2. Functional Ecology of homologs. Shared pathogens are likely driving some of the R gene evolution dynamics we have observed in the past in A. thaliana (Karasov, Kniskern, et al., 2014a; Karasov, Horton, et al., 2014). Pathogen effectors will be isolates in the co-occurring pathobiomes with effector enrichment sequencing (PATHSeq) and metagenomics. We propose a two-tiered approach to test how shared pathogens and their effectors might shape R gene evolution. Transient expression on R- avr protein pairs of a small set of divergently evolving R genes will be performed to study what effectors interact with different homologs, and ancestral protein reconstruction on these R genes will be performed to understand how neofunctionalization of homologs could lead to potential differences in Avr recognition.
3. Physiological burden of resistance. Fitness trade-offs exist for carrying the resistance allele in absence of disease, as demonstrated for RPM1 (Stahl, Dwyer, Mauricio, Kreitman, & Bergelson, 1999) and RPS 5 (Karasov, Kniskern, et al., 2014a) although we also demonstrated an exemption with RPS2 (MacQueen, Sun, & Bergelson, 2016). We will test the costs of carrying functional R alleles (candidates of interest derived from first two components of this grant) by creating isogenic lines in all three species, and test fitness effects of disease resistance in climate cell and common garden experiments in the field.

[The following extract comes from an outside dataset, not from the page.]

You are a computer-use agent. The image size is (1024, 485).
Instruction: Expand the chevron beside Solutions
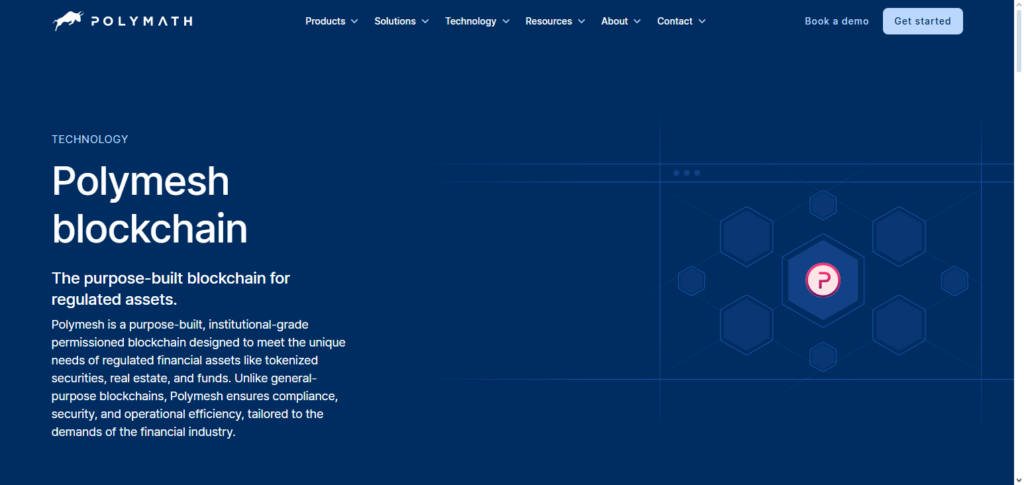pyautogui.click(x=425, y=21)
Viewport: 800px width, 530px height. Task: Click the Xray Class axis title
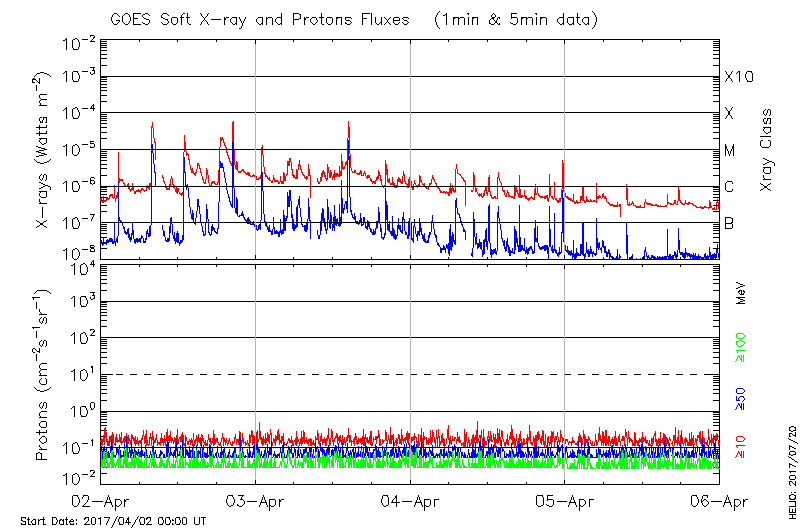click(767, 150)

4. Genomic and functional constraints. Does any given R gene recognize a set of effectors, or only one? Do they function as direct recognition proteins, or are they guarding other plant receptors to initiate a defence response? Are they located in tandem repeats, and where in the genome? Both genomic location and genetic architecture can influence the evolution of a gene. Single copy homologs have less freedom to diversify, and genes in recombination hotspots are more likely to undergo rapid evolution. In this component, we are taking a closer look at the genomic and functional constraints of R gene homologs through bio-informatics approaches and functional characterization of protein/protein interactions to establish roles of different R genes. We will perform a phenotype free joint GWAS on geographically linked plant and P. syringae pairs to gain insights in the genomic scale at which this diffuse evolution across different species occurs.